=== What you should do ===
Report each line of the data that includes the word "Code".

=== Data to process ===
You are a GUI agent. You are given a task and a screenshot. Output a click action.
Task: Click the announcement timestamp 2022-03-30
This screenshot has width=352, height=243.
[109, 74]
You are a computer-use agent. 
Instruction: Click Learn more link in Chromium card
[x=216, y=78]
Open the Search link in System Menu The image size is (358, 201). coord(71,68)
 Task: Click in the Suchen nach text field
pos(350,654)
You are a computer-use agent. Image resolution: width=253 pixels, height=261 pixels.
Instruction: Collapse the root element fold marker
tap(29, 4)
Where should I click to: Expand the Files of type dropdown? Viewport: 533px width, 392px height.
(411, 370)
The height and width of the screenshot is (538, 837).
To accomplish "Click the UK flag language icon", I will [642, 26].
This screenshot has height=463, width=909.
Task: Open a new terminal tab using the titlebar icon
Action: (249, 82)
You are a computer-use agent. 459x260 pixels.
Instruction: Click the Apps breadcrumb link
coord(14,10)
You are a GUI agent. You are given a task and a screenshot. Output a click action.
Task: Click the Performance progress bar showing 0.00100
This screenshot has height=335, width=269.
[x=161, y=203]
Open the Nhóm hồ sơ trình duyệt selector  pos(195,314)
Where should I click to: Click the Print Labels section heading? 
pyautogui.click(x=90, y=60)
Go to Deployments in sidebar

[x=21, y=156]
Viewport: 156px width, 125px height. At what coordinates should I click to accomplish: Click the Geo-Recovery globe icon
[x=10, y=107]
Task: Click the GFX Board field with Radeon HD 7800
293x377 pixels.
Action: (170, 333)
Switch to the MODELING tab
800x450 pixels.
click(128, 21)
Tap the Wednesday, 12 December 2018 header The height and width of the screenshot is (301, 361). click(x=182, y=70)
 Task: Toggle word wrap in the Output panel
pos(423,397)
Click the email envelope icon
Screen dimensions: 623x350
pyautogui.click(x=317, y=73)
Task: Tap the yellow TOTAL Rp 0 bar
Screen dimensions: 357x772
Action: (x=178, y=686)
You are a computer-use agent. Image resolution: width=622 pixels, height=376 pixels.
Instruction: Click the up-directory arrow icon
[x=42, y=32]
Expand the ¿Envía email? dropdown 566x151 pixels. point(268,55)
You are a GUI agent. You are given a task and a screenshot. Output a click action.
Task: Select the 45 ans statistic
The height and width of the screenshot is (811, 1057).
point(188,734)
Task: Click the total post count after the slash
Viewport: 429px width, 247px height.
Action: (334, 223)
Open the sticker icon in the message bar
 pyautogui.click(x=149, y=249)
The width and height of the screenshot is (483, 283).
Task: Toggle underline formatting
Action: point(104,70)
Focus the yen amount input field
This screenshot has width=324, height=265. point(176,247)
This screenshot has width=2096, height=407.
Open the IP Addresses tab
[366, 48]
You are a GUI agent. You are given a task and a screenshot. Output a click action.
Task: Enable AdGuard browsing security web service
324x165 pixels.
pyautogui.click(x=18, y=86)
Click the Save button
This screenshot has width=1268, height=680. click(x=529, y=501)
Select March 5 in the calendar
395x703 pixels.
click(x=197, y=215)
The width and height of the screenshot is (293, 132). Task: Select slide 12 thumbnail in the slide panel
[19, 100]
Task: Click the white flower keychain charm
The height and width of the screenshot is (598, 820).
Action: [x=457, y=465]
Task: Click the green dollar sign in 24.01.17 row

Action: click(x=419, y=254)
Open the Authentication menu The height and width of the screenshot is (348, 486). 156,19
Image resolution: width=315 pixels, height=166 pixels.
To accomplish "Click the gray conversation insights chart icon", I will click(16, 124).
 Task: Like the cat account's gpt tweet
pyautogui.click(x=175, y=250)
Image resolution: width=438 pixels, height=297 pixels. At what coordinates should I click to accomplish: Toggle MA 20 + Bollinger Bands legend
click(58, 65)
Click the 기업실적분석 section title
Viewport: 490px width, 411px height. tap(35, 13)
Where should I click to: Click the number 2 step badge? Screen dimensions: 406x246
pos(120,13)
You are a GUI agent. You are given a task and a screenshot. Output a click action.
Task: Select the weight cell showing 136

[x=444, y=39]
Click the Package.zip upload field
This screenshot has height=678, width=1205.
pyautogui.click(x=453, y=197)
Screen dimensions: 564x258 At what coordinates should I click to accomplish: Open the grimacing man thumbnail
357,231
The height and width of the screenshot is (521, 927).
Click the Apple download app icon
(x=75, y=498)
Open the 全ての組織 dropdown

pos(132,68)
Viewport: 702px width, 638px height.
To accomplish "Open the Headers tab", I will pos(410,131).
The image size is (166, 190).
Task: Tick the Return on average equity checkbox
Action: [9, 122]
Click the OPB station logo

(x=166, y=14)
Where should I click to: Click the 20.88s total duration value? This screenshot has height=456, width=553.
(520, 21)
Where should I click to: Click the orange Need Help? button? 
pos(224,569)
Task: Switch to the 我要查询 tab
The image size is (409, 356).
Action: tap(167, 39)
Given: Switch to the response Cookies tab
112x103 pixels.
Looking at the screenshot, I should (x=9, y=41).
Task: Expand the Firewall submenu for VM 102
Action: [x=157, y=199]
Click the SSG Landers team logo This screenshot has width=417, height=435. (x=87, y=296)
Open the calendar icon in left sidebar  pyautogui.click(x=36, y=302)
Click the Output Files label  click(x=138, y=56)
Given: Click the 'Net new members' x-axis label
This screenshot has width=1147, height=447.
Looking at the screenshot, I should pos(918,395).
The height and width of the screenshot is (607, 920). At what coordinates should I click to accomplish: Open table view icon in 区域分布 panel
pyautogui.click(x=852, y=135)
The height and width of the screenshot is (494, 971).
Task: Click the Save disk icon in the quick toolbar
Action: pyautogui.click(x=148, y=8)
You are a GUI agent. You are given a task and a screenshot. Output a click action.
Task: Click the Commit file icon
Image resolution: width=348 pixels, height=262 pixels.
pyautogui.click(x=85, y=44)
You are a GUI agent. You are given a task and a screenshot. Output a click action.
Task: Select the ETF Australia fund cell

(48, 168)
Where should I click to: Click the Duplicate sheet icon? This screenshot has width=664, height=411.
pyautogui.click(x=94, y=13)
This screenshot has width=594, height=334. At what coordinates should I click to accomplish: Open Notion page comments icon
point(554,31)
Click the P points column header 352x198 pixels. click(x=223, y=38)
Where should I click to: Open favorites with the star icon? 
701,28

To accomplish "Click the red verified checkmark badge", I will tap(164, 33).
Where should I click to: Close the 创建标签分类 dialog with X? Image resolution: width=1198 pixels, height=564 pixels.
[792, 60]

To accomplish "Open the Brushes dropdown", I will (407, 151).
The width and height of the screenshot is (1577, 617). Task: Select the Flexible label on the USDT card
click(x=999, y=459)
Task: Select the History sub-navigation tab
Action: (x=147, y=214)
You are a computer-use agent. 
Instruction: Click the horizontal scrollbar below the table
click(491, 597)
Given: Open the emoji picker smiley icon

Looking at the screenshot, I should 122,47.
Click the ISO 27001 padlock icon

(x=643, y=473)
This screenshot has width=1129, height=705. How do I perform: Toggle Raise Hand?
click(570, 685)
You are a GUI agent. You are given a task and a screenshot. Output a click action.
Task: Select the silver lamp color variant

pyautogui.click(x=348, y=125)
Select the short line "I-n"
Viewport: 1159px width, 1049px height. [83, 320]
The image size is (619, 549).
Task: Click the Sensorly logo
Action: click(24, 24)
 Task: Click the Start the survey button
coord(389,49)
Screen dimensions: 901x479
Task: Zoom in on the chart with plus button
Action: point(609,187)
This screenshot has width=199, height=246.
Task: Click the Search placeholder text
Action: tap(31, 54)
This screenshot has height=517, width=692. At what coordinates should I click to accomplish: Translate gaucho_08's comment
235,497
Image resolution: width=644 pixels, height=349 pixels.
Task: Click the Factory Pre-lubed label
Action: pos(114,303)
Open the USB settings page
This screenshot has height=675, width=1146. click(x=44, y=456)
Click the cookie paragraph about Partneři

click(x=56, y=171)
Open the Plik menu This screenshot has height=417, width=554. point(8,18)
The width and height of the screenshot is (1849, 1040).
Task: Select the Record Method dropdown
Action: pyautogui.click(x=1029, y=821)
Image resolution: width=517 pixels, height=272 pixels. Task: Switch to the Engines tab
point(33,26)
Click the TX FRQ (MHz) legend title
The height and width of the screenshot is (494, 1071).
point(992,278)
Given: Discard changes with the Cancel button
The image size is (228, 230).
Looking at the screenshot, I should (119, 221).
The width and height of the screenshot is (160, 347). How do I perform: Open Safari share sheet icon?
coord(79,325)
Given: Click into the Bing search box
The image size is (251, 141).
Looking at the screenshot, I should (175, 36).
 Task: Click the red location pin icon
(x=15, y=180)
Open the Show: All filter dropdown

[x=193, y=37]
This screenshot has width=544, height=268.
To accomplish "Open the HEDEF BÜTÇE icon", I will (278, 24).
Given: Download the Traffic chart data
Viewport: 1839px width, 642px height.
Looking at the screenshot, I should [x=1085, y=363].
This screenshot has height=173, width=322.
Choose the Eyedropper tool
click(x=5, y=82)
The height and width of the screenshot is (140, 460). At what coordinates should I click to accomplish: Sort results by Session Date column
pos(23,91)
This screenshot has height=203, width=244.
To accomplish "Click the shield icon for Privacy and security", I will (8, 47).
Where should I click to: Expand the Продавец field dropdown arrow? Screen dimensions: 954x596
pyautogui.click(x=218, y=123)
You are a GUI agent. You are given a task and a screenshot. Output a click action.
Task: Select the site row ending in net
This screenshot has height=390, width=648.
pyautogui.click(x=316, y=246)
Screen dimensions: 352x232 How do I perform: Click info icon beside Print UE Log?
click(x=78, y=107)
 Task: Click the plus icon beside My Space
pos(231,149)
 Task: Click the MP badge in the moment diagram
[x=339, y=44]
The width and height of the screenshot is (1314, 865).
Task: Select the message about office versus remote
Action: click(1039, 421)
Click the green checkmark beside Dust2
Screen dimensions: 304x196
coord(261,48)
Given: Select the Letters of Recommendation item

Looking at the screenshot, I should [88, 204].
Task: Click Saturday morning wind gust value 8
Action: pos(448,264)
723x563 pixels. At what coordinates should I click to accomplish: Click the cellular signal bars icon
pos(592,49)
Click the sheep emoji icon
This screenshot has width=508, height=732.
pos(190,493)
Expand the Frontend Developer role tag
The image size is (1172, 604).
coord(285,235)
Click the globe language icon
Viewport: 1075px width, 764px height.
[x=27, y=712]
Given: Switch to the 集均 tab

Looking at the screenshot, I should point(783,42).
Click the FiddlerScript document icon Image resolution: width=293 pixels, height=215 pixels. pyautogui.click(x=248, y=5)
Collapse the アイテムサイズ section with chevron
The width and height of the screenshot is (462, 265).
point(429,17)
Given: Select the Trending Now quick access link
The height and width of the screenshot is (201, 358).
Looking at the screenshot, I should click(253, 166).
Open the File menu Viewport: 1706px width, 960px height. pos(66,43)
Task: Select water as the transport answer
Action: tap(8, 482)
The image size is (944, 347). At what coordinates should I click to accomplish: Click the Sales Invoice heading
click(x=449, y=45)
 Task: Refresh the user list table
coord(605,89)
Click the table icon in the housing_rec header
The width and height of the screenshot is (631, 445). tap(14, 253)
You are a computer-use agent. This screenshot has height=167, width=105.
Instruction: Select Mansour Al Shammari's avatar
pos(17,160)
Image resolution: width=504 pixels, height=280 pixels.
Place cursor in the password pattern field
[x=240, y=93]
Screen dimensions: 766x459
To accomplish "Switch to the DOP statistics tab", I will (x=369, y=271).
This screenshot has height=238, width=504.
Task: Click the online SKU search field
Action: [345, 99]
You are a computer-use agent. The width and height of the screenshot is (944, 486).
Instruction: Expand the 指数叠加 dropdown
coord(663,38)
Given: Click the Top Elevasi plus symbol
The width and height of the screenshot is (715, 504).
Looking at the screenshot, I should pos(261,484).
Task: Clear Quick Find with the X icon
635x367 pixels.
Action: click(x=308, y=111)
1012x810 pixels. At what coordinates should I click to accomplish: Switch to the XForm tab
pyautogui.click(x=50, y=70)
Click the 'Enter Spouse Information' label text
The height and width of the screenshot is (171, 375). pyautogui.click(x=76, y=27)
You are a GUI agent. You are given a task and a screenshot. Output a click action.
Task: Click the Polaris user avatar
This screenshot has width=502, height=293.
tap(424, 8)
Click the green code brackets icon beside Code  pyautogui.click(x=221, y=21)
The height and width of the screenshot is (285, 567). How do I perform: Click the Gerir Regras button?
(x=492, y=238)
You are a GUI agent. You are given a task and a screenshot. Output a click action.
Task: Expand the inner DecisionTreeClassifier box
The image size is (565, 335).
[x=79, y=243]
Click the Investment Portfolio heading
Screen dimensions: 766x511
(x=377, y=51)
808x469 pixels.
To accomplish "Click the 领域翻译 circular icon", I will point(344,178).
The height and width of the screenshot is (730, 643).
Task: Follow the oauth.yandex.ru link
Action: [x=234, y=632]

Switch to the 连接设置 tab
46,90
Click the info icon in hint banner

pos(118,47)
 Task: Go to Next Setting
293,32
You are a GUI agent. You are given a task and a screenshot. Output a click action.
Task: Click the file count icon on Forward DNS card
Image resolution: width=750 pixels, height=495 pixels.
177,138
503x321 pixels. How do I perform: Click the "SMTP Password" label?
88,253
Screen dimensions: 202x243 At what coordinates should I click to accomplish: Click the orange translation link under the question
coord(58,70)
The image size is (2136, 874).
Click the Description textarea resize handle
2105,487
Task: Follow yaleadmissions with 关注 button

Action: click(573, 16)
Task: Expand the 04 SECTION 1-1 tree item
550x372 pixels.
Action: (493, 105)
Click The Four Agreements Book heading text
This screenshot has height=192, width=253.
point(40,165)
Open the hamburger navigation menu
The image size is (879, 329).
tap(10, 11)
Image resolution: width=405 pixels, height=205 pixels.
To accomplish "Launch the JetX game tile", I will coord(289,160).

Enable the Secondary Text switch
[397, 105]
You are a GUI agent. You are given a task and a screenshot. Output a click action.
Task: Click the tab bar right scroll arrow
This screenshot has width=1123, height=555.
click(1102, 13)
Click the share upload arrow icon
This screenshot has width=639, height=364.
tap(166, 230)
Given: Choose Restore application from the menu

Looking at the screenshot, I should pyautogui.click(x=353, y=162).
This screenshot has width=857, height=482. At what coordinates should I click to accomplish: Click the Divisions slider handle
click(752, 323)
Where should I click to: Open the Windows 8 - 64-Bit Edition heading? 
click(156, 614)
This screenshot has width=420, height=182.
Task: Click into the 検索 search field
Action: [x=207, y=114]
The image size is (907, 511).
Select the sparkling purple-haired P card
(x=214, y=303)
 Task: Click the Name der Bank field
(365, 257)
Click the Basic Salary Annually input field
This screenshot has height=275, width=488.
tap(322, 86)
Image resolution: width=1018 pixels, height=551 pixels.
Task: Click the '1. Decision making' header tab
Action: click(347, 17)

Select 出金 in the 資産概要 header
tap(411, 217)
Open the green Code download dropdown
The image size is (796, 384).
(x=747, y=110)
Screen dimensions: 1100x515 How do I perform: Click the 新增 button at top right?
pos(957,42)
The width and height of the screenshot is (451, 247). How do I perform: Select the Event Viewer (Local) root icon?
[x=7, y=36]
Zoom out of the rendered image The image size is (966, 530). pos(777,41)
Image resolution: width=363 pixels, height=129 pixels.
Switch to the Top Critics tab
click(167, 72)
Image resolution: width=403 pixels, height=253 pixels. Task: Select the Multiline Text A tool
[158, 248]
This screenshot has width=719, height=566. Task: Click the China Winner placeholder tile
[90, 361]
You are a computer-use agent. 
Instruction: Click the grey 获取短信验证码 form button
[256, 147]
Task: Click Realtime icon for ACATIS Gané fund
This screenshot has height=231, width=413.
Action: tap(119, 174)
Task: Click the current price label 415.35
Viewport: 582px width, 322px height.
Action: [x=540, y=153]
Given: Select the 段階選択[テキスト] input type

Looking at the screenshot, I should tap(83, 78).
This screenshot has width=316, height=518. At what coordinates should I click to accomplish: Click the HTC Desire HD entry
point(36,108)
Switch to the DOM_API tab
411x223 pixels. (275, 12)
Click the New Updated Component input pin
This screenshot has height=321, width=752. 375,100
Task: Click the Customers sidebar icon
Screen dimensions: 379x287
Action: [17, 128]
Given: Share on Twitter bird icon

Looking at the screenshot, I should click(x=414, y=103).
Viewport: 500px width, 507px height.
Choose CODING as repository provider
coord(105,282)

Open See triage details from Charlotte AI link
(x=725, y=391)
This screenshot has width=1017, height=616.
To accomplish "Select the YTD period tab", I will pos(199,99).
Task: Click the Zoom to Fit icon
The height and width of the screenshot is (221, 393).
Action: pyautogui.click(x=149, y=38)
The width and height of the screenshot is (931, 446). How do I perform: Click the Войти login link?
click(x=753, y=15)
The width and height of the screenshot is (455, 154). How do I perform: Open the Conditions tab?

=== Expected answer ===
Click the green code brackets icon beside Code  pyautogui.click(x=221, y=21)
Open the green Code download dropdown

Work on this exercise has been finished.